Bitcoin and other cryptocurrencies plunged through the weekend and into Monday as high inflation sent investors running for the exits and caused major trading platforms to seize up.
Bitcoin was changing hands below $24,000 US at one point on Monday morning, down 20 per cent since Friday and enough to push the value of the world’s dominant cryptocurrency down to its lowest point since December 2020.
The sell-off prompted a major crypto exchange, called Celsius, to halt withdrawals on Sunday evening, meaning investors can’t take what’s left of their money out. “We are taking this action today to put Celsius in a better position to honor, over time, its withdrawal obligations,” said the exchange, which had $12 billion in assets before the run.
Other major crypto exchanges also had problems dealing with the deluge of trading orders, with Binance saying it has “temporarily paused” Bitcoin withdrawals.
The sell-off brought the total value of all cryptocurrencies below $1 trillion US, a threshold it has not dipped below since January 2021. The value of crypto assets peaked at about $2.9 trillion in November 2021 before countries around the world started seeing inflation rise to its highest point in decades.

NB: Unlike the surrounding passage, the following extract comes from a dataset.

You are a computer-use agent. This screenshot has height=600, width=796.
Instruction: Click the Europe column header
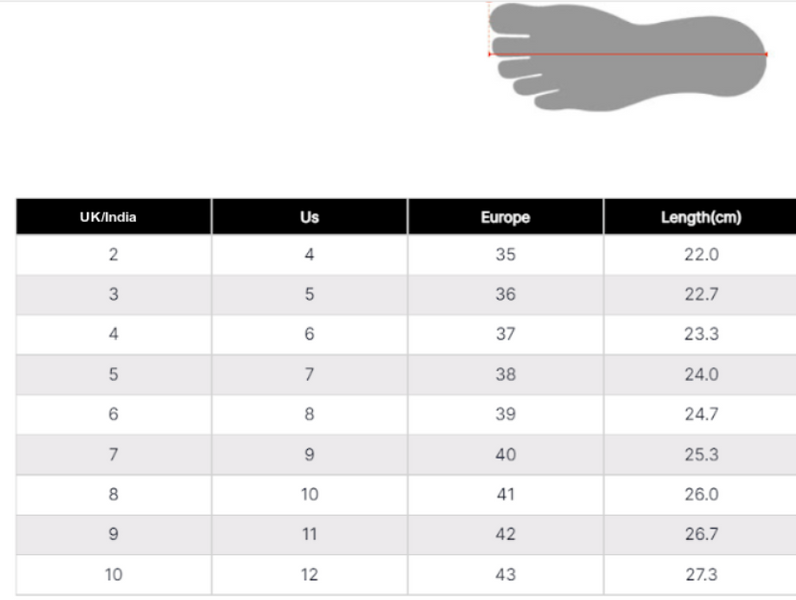tap(505, 217)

On Friday, data showed the US inflation rate rose to 8.6 per cent in May, the highest level in more than 40 years. Investors and market watchers had hoped the figure would ease from the 8.3 per cent level it hit the previous month, but instead it went even higher, a troubling sign that central bank efforts, such as rate hikes to rein in inflation, aren’t working .
“As inflation proves to be an even trickier opponent to beat than expected, Bitcoin and ethereum are continuing to get a severe bruising in the ring,” said Susannah Streeter, senior investment and markets analyst at Hargreaves Lansdown.
“They are prime victims of the flight away from risky assets as investors fret about spiraling consumer prices around the world.”